What parents can do (practical steps)

  • Trust your gut. If something feels off, act sooner rather than later. Early intervention matters.
  • Ask open, nonjudgmental questions: “What do you mean by ‘healthy’?” “Why do you want to change what you eat?” Ask more than once if needed.
  • Observe whether the child is adding variety (generally okay) or subtracting favorite foods and experiences (red flag).
  • Normalize and externalize: “We’re going to pilot the food plane with you until you can do it safely.” Frame temporary parental control as care and safety, not punishment.
  • Be specific and practical: plan meals, provide structured, calorie‑appropriate foods, sit with them during meals, allow distractions (shows) if it helps them eat.
  • Coordinate with pediatrician, dietitian, and a qualified therapist. There’s no such thing as “too early” for treatment.
  • Model balanced language about food and body; avoid moralizing (“good/bad” food talk). When you make a change, explain reasons in simple terms (health/cholesterol, etc.) rather than moral judgments.
  • Use the village: involve trusted caregivers, school counselors, and family members when appropriate.

Treatment approach & next steps

  • Family‑based treatment (FBT) is emphasized: parents temporarily manage meals and nutrition to restore safety and weight while therapy helps the child develop emotion‑regulation skills.
  • Medical evaluation is often necessary (rapid physical consequences are possible). Half of kids on medical inpatient units may not have had a prior diagnosis but present with severe medical signs.
  • If you suspect purging, ask directly and get medical/therapeutic help—do not wait for “proof.”
  • Recovery often requires tolerating short‑term conflict (child anger/resistance) for long‑term health. Be “long‑term greedy” — prioritize long‑term wellbeing over immediate ease.

Notable quotes & insights

  • “If your gut says something is off, trust it.”
  • “Parents take control of eating. You don't have to think about this anymore. I'm going to tell you what you're eating for breakfast, lunch, dinner.” (the ‘pilot the food plane’ metaphor)
  • “Eating disorder behaviors work until they don't.” — They serve emotional regulation functions (restriction can relax; purging can numb).
  • “There are no worse eating disorder behaviors.” — Avoid ranking disorders by perceived morality.
  • “The goal isn't for our children to always like their bodies.
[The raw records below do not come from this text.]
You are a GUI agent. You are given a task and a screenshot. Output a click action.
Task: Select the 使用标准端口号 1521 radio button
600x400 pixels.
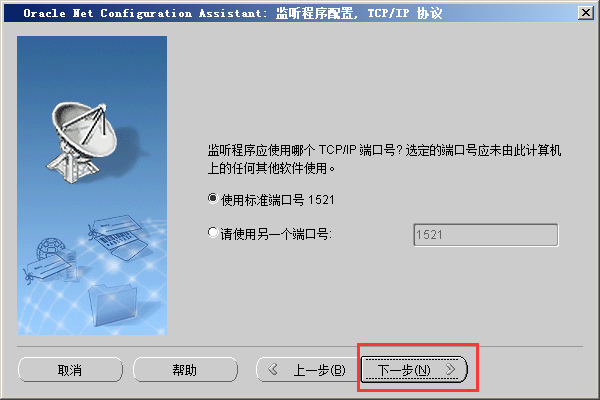pos(213,199)
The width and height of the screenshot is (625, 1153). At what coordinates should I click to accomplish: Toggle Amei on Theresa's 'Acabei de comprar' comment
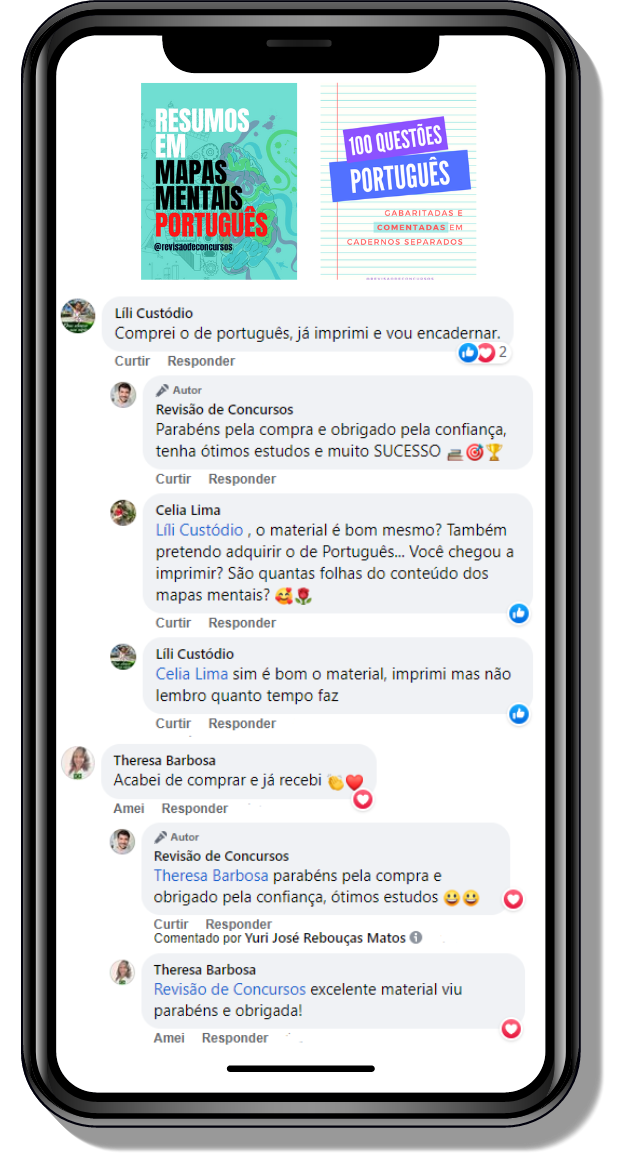click(x=129, y=808)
The goal is for our children to navigate the world and find joy more of the time than not.”

Quick action checklist for worried parents

  1. Notice patterns: is your child subtracting foods/rituals or losing weight?
  2. Ask nonjudgmentally what they mean by “healthy” and why they want the change.
  3. Speak with your pediatrician promptly about physical concerns.
  4. If signs are clear (weight loss, vomiting, rigid rules), seek evaluation from eating‑disorder‑experienced clinician and dietitian.
  5. Be prepared to temporarily structure meals and sit with your child during eating; expect pushback.
  6. Avoid moral language about food; model “all foods fit.”
  7. Use support: family, school counselor, professionals. Early, family‑involved help improves outcomes.
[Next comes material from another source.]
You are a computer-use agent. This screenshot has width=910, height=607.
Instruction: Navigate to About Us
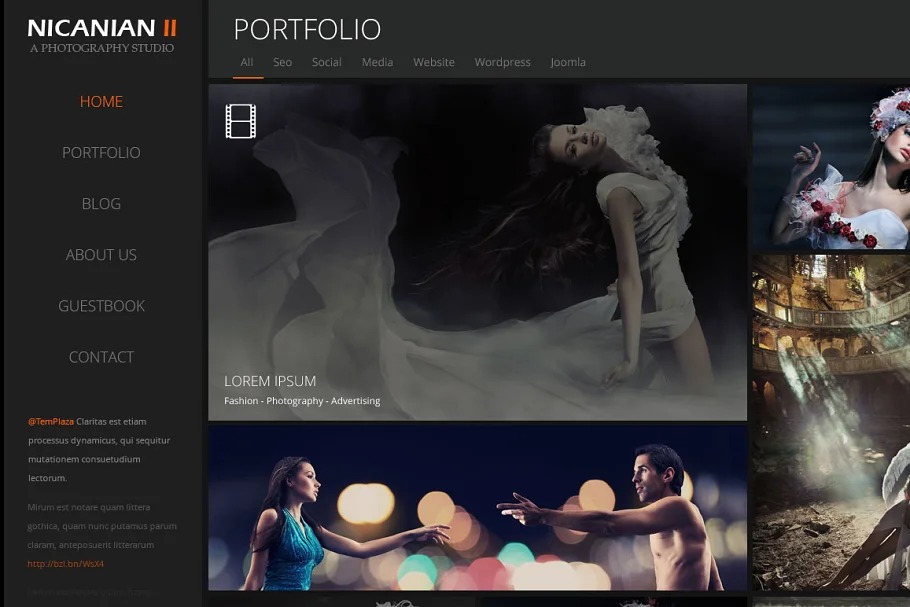pos(101,255)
Resources & context to remember

  • Eating disorders can develop quickly and thrive in secrecy. Early detection and family involvement improve recovery odds.
  • Eating disorders are not limited by gender, age, race, or size. Men and boys are often overlooked.
  • National Eating Disorders Awareness Week aims to increase recognition and reduce stigma. If you’re concerned, ask, get help, and remember you’re not overreacting.

Be kind to yourself as a parent. Acting now — even if you feel late — is powerful. Parents are often the key reason kids recover; their involvement matters.